[Start of Entries supplied]

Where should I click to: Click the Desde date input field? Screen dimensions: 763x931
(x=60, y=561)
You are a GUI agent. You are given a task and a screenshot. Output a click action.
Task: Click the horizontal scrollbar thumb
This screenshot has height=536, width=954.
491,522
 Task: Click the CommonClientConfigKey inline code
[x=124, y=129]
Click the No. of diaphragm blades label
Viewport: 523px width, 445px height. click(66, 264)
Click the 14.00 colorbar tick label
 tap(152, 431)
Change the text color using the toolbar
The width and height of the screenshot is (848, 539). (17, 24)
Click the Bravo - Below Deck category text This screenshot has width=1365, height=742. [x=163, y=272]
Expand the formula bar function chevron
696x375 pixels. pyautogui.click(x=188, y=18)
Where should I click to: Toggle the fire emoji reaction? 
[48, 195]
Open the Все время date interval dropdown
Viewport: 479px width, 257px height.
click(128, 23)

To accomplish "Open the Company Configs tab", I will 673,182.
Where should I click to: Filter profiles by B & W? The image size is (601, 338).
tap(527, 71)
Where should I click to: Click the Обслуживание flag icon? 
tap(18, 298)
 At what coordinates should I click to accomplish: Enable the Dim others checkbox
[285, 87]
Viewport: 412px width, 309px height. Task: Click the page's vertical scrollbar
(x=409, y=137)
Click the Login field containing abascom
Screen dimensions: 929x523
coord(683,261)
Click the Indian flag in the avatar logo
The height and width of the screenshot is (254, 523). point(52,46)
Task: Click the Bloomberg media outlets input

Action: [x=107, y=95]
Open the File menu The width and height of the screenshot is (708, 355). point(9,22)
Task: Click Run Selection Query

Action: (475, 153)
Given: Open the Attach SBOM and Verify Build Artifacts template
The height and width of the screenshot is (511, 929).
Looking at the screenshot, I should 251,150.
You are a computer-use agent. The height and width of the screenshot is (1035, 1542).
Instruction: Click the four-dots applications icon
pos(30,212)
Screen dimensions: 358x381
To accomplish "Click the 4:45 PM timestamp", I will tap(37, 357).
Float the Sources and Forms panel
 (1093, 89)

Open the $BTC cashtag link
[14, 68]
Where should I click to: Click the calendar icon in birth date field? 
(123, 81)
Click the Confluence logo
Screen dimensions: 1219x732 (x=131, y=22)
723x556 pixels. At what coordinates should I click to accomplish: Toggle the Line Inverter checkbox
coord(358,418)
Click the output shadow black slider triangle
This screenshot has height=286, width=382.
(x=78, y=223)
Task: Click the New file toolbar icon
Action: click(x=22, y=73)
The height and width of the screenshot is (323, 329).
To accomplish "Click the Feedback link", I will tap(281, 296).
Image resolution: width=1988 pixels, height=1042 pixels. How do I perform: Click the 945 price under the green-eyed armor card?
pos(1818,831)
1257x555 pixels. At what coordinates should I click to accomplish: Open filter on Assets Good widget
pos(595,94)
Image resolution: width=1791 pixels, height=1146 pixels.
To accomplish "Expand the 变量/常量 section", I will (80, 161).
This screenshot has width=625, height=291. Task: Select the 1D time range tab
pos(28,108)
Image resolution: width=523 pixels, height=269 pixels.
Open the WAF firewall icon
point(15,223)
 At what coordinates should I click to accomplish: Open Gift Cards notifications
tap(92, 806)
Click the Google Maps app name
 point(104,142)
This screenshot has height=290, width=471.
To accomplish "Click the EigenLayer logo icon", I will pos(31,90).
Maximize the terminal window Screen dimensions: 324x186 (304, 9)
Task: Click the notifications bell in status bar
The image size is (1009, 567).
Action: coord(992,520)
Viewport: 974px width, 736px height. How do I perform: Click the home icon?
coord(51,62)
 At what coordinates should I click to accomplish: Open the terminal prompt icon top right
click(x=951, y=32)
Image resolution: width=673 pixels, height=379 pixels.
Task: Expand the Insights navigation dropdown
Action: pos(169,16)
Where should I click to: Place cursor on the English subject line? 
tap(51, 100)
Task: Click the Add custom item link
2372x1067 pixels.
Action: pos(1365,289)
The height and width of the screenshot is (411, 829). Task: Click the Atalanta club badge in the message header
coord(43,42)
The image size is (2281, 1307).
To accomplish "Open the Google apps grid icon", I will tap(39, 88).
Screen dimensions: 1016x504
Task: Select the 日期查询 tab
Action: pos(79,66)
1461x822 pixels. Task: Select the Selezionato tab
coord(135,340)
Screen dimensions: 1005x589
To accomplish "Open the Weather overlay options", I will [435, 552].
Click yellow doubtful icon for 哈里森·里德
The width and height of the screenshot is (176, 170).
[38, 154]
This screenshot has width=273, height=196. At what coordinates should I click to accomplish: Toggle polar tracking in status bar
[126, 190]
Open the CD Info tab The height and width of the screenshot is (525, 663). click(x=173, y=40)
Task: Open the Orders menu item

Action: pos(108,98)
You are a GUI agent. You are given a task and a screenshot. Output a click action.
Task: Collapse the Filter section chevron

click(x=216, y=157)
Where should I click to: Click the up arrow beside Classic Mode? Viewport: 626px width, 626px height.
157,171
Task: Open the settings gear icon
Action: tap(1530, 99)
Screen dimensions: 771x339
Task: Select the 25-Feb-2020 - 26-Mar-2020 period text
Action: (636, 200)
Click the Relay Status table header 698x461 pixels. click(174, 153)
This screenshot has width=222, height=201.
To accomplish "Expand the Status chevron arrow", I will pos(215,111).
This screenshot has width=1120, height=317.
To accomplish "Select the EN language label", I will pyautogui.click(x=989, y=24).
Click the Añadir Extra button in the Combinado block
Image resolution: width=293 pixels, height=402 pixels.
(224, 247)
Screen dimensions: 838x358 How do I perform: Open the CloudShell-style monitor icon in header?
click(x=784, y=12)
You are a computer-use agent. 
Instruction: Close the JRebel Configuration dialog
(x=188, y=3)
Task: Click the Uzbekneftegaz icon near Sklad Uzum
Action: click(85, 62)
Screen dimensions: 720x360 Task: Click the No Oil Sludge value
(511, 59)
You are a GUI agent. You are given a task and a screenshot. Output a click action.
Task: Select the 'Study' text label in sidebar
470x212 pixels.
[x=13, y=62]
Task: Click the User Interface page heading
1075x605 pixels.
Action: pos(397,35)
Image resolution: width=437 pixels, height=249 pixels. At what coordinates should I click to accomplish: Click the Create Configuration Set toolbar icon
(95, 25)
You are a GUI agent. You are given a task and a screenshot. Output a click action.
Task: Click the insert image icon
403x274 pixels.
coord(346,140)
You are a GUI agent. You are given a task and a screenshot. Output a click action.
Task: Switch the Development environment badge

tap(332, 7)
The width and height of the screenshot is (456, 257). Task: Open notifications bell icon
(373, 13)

[End of Entries supplied]

Reproduce the rows above word for word, beginning at the line that contains "Expand the formula bar function chevron" and ending after the line that contains "I will 673,182.".

• **Worked answer**
Expand the formula bar function chevron
696x375 pixels. pyautogui.click(x=188, y=18)
Where should I click to: Toggle the fire emoji reaction? 
[48, 195]
Open the Все время date interval dropdown
Viewport: 479px width, 257px height.
click(128, 23)

To accomplish "Open the Company Configs tab", I will 673,182.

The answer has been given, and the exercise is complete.